Il s'agit là, à mon sens, d'un élément nécessaire du lien de
subordination et du devoir de loyauté à l'entreprise. En
s'embauchant auprès d'une entreprise, un employé accepte
implicitement de partager une communauté d'intérêts. S'il lui arrive
de devoir choisir entre la loyauté à cette communauté et la loyauté à
des personnes qui ont transgressé les règles de conduite du milieu
de travail, il doit supporter les conséquences du choix qu'il fait2"
...4
[52] Ainsi que les auteurs [note 1] le soulignent, au paragraphe 14.003 de
l'ouvrage, “l'intensité de l'obligation de loyauté augmente avec le niveau de
responsabilités rattachées à un poste”. En l'espèce, j'estime que Maxime Nguyen
ne s'est pas dissocié du comportement fautif du chauffeur Michel Champagne,
en donnant à croire que le camion avait glissé, alors que la preuve
photographique [E-5] contredit cette hypothèse.
[53] Dans l'ouvrage de doctrine invoqué par l'employeur [note 1], les auteurs font
état de plusieurs situations où des sanctions disciplinaires relativement sévères
ont été retenues par les tribunaux d'arbitrage.
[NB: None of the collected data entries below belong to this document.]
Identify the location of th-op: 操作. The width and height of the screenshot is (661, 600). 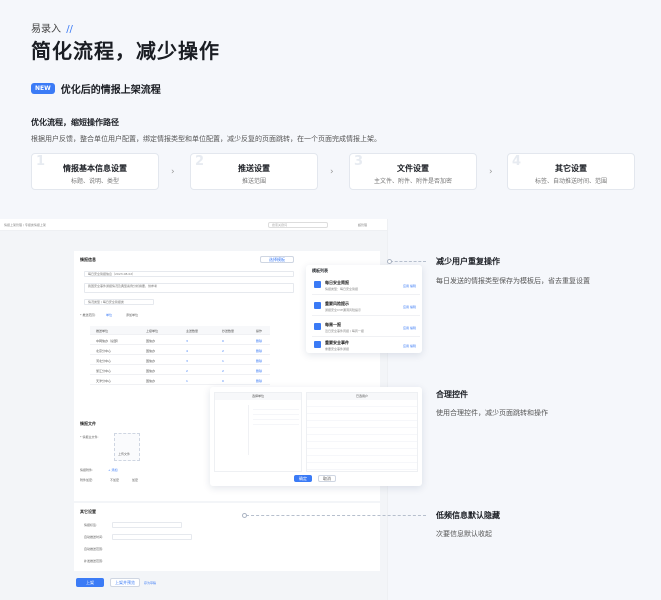
(260, 331).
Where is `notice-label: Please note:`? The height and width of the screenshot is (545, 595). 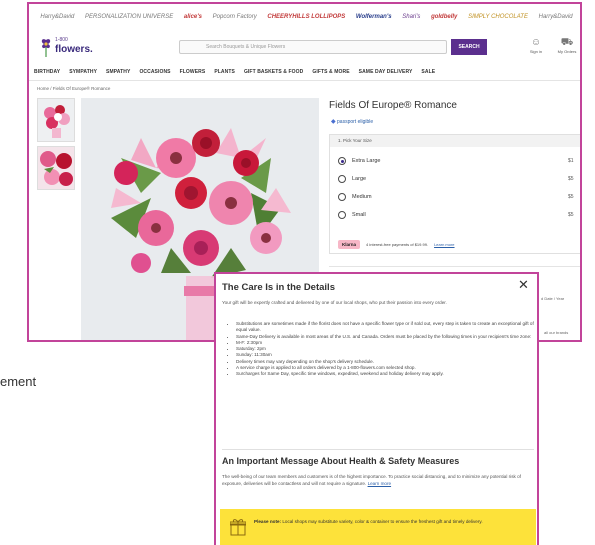
notice-label: Please note: is located at coordinates (268, 522).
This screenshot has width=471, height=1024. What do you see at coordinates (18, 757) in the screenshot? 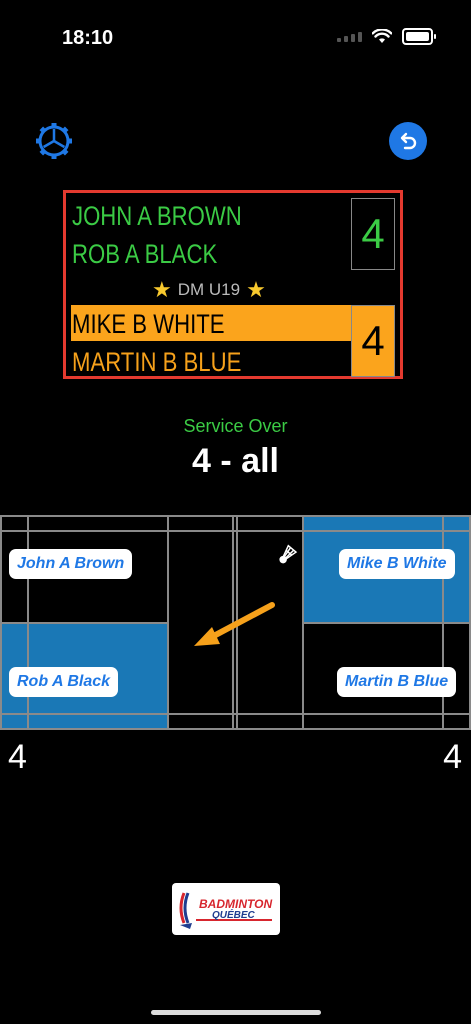
I see `left-side-score: 4` at bounding box center [18, 757].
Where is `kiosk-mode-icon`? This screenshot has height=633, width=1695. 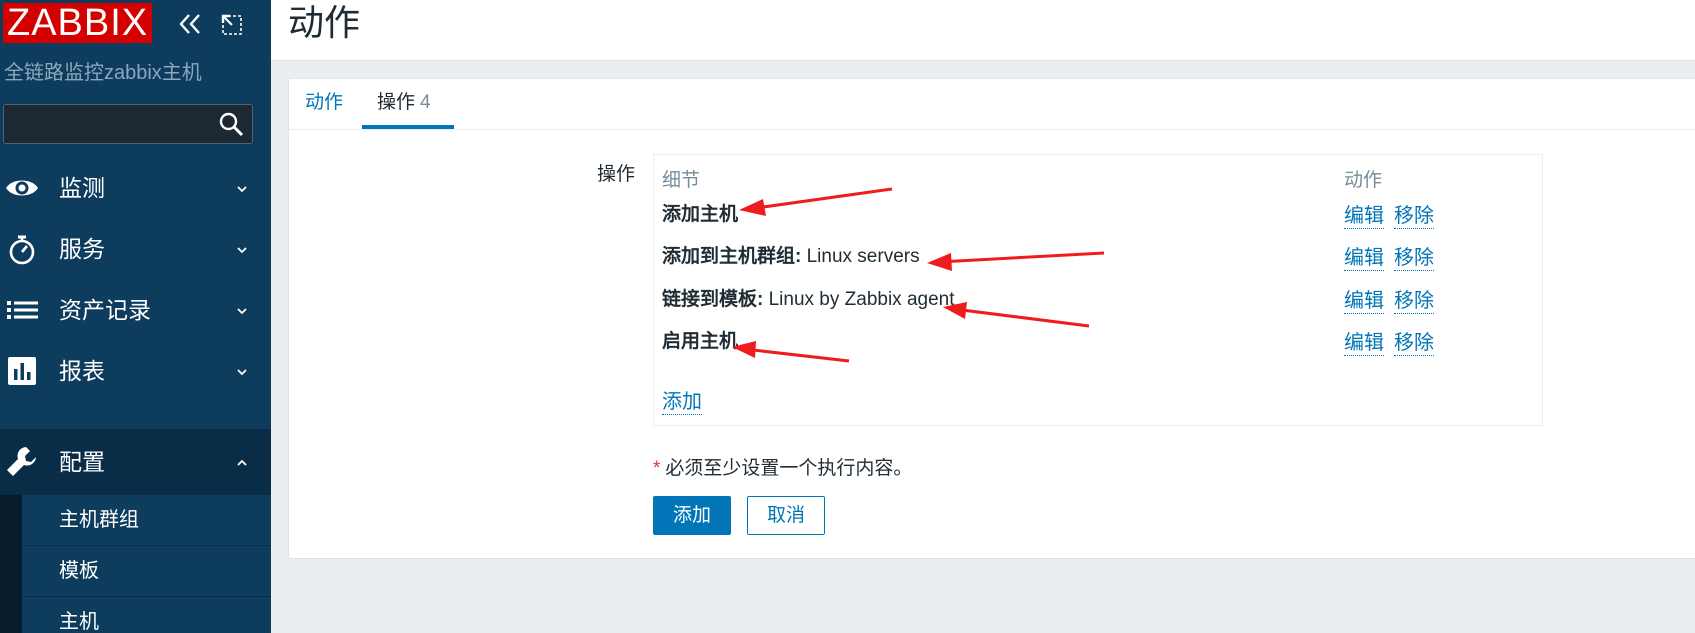
kiosk-mode-icon is located at coordinates (232, 25).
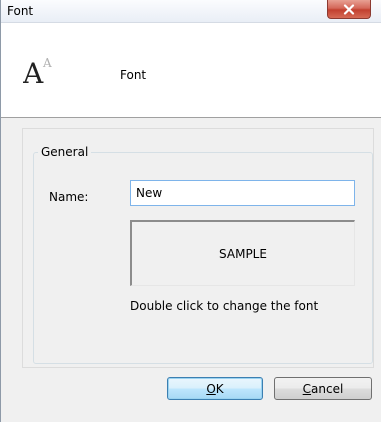 This screenshot has width=381, height=422. Describe the element at coordinates (0, 211) in the screenshot. I see `window-border` at that location.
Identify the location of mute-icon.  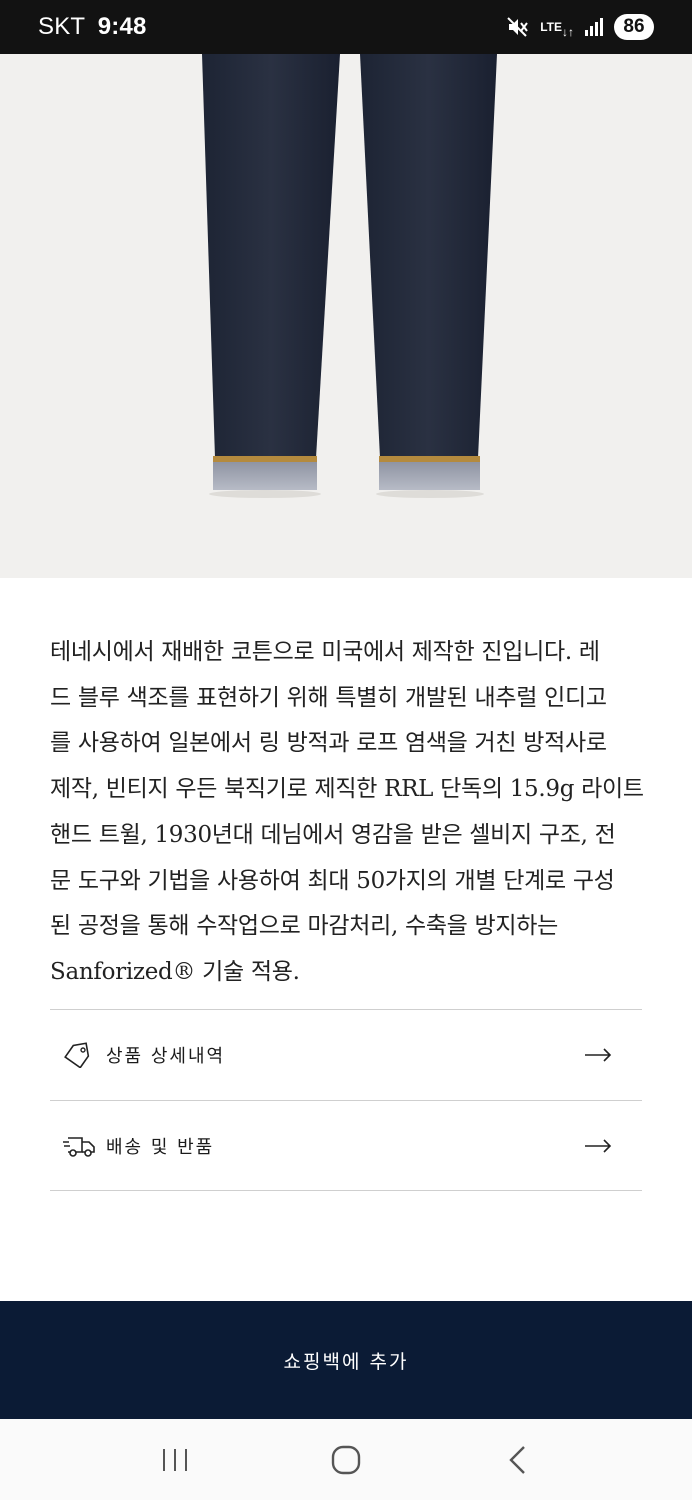
(518, 27).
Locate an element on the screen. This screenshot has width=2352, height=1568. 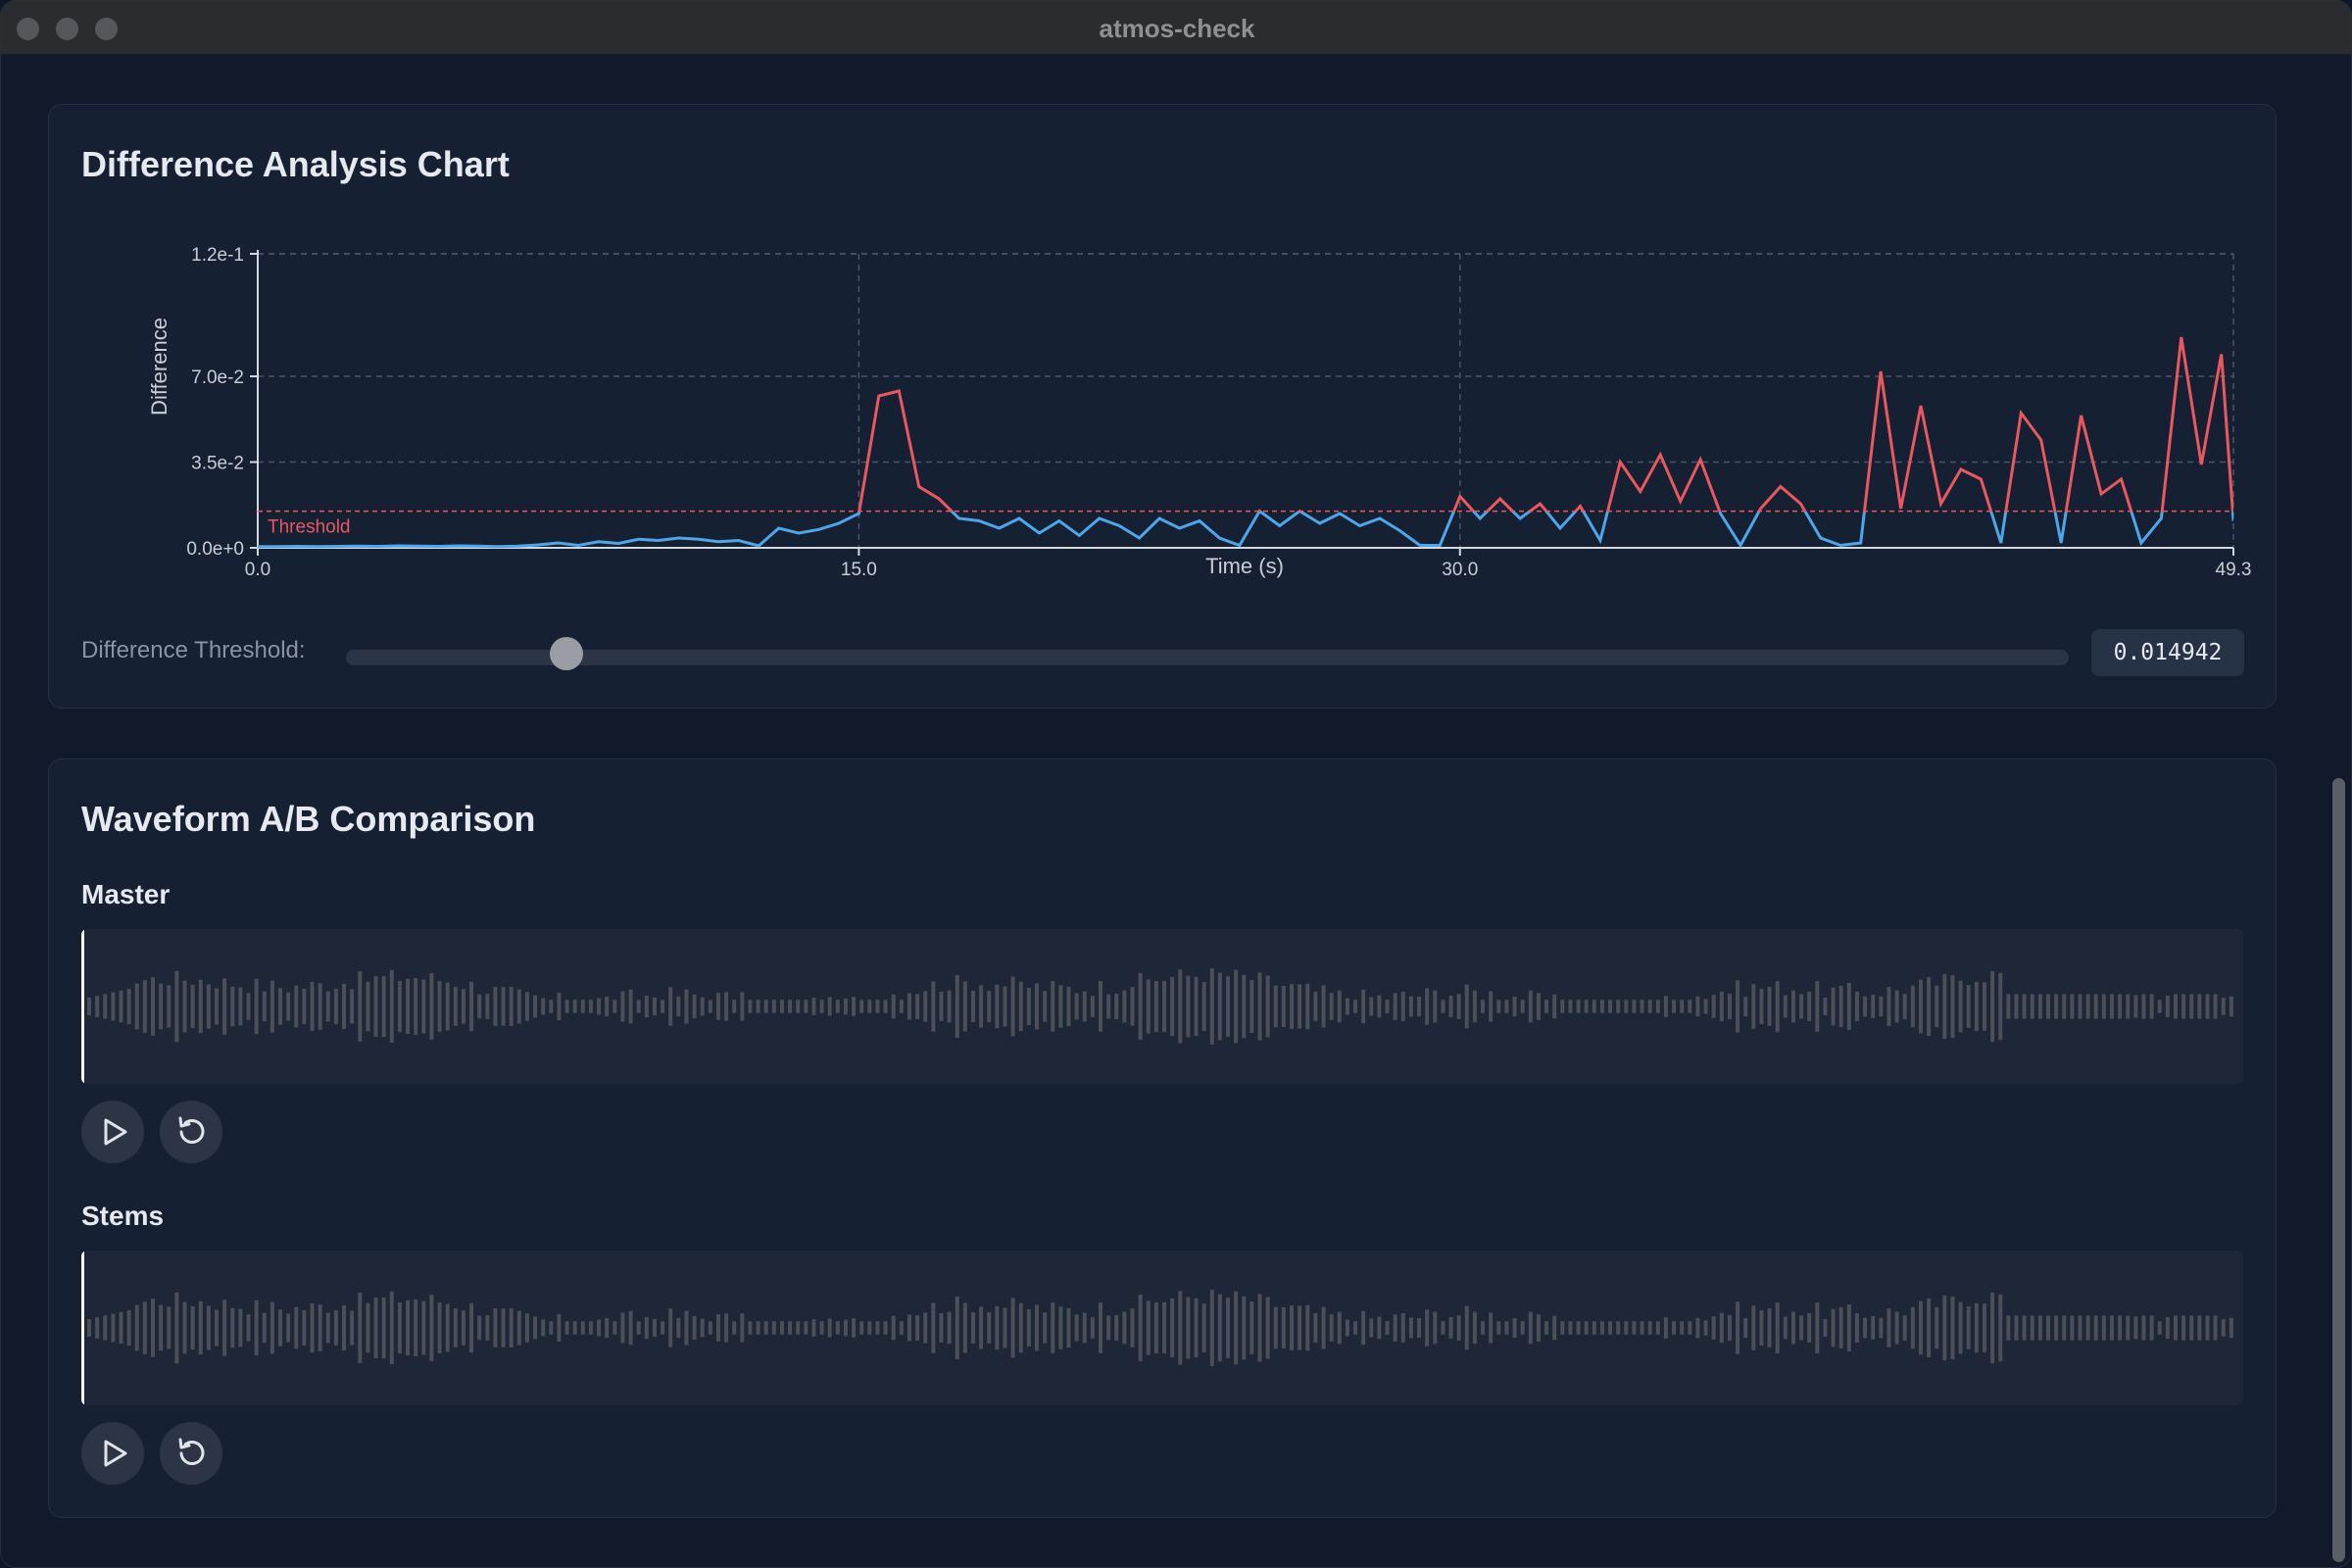
stems-waveform is located at coordinates (1162, 1328).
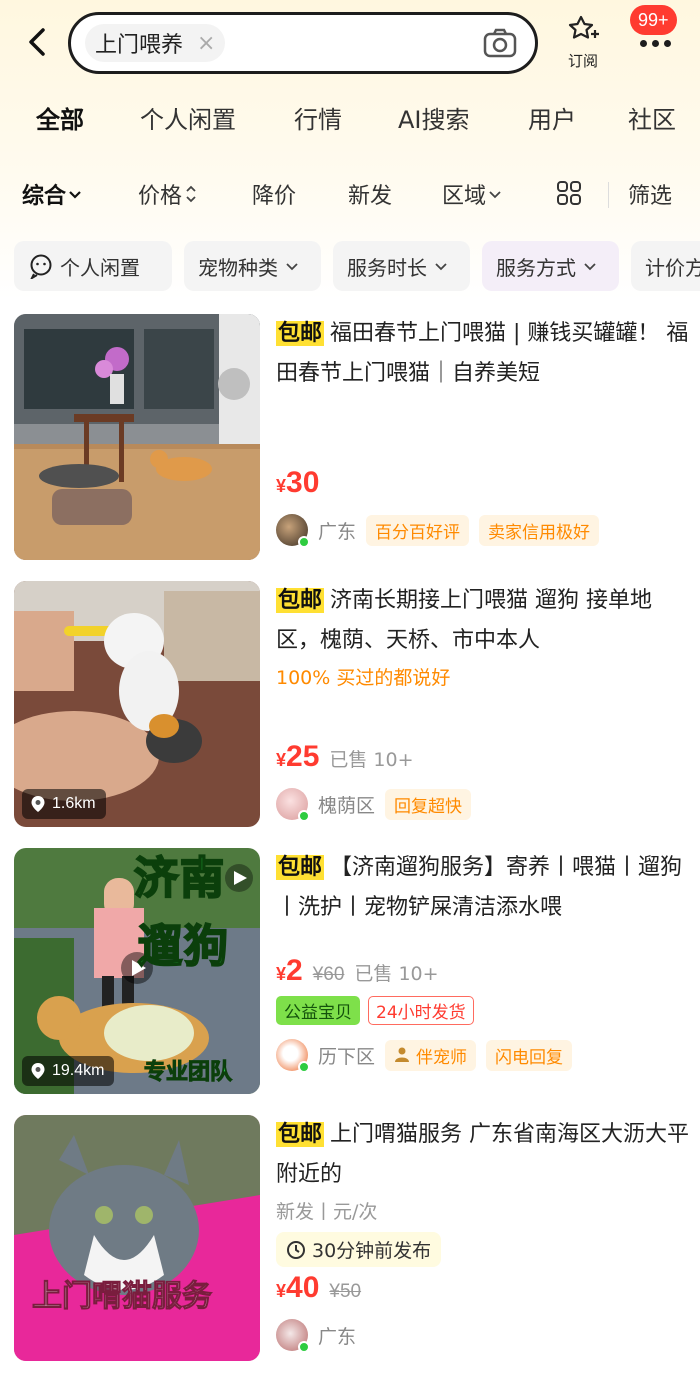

[54] À la différence de certaines situations examinées par ces tribunaux -dont
l'affaire Dubord et Rainville Inc. [note 2], qui m'était soumise- le plaignant n'a joué
aucun rôle actif dans l'incident du 3 décembre 2013: il a été témoin passif des
évènements, s'il était éveillé, ou il n'en a rien perçu, s'il était endormi et qu'il a fait
un saut, lors de l'impact contre les blocs de béton.
[55] Il reste qu'en prétendant que le camion avait glissé, alors qu'une preuve
prépondérante manifeste le contraire, le plaignant a manqué à son obligation de
loyauté à l'égard de l'employeur.
[56] Dans les circonstances, la sanction d'une (1) journée de suspension était
juste et raisonnable; elle était également appropriée, pour inviter M. Nguyen à
une collaboration franche, si des circonstances analogues devaient se
reproduire.
[57] Pour l'ensemble des motifs exprimés, le grief est rejeté.
ANDRÉ ROUSSEAU, ARBITRE
Mad. Camille Dagenais, pour le syndicat
Me Nicole Forget, pour l'employeur
4. Supra, note 1; la citation est tirée de la sentence rendue par le soussigné, dans l'affaire Hôpital
Maisonneuve-Rosemont, supra, note 3.